Yesterday a writer with whom I’ve corresponded occasionally ended his email by wishing me best of luck for my writing. Perhaps this is just a polite American formula – it’s been said to me before – similar to ‘have a good day’, but I who labour and labour over every sentence, even the simplest ones, even the most banal, often for hours at a time, I am always a bit puzzled by what luck has to do with anything.
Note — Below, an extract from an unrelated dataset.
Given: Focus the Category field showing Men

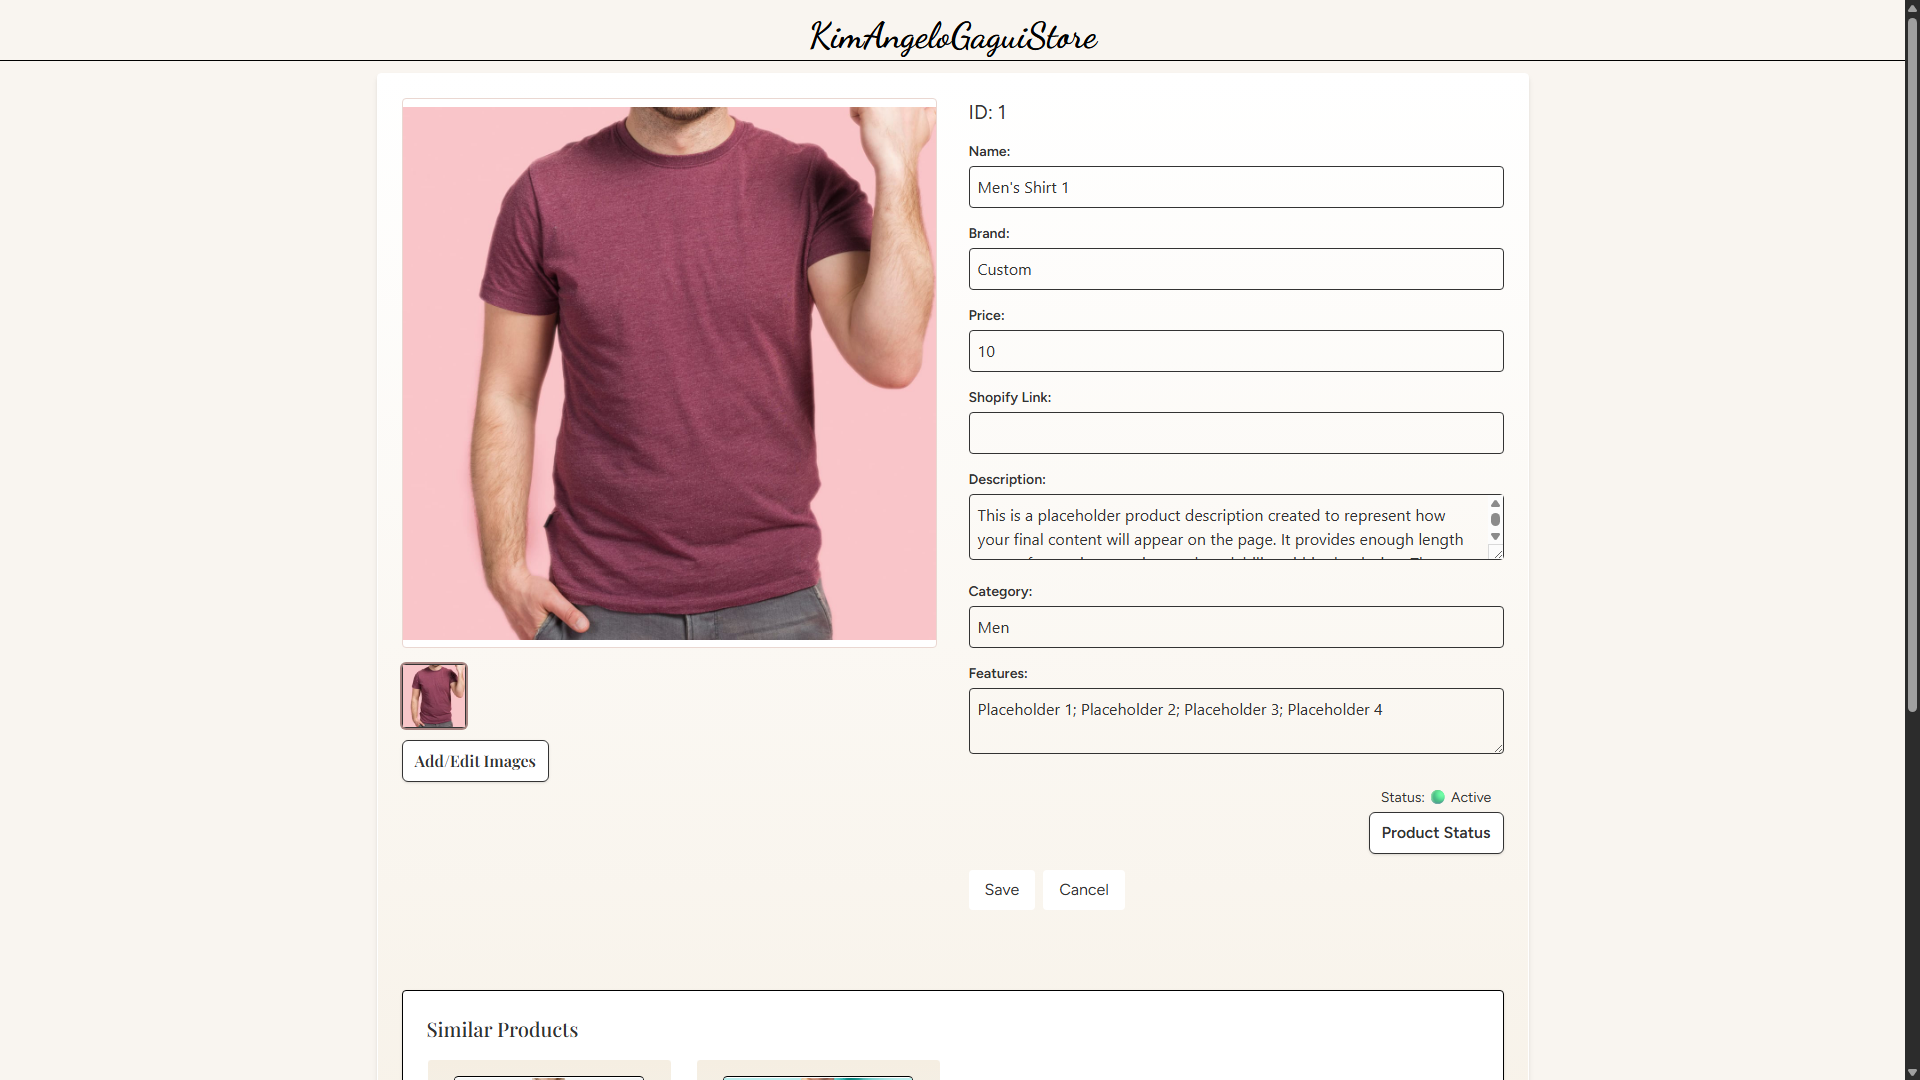Looking at the screenshot, I should click(1236, 627).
While in Cologne yesterday I decided to chase up a particular book, discovered that a favourite bookshop (armchairs and reading desks!) had been ingested into an appallingly sterile chain, and on a whim – rather tiredly at this point – went up into the tiny Käthe Kollwitz Museum, which shares the same building and which I’ve never managed to visit despite good intentions. There’s always another time, has been my usual excuse. My feet and head tend to ache after only a few hours in a big city. (And should I mention that glass lifts scare me?)
I expected Kollwitz. I got photographer Ellen Auerbach (1906-2004) as well, who was long forgotten, then upon her death underrated and even dismissed almost disdainfully. What might she have achieved, some critics seem to feel, had she not been forced to abandon her partnership with Grete Stern (twice, in fact) and not moved, as an exile, from Germany to Palestine to London to the competitive US in the 1930s?
Ninety-odd photos from an archive of more than 5000 in the Akademie der Künste Berlin held me in fascination for most of the afternoon – beautifully expressive, often richly textured – but what I may remember even more vividly is the hour-long film portrait of her, made in 1992 by Antonia Lerch.
‘You think that you choose the subject … and then you discover that something else plays a role, another force in yourself, which decides how and where and when you photograph something.’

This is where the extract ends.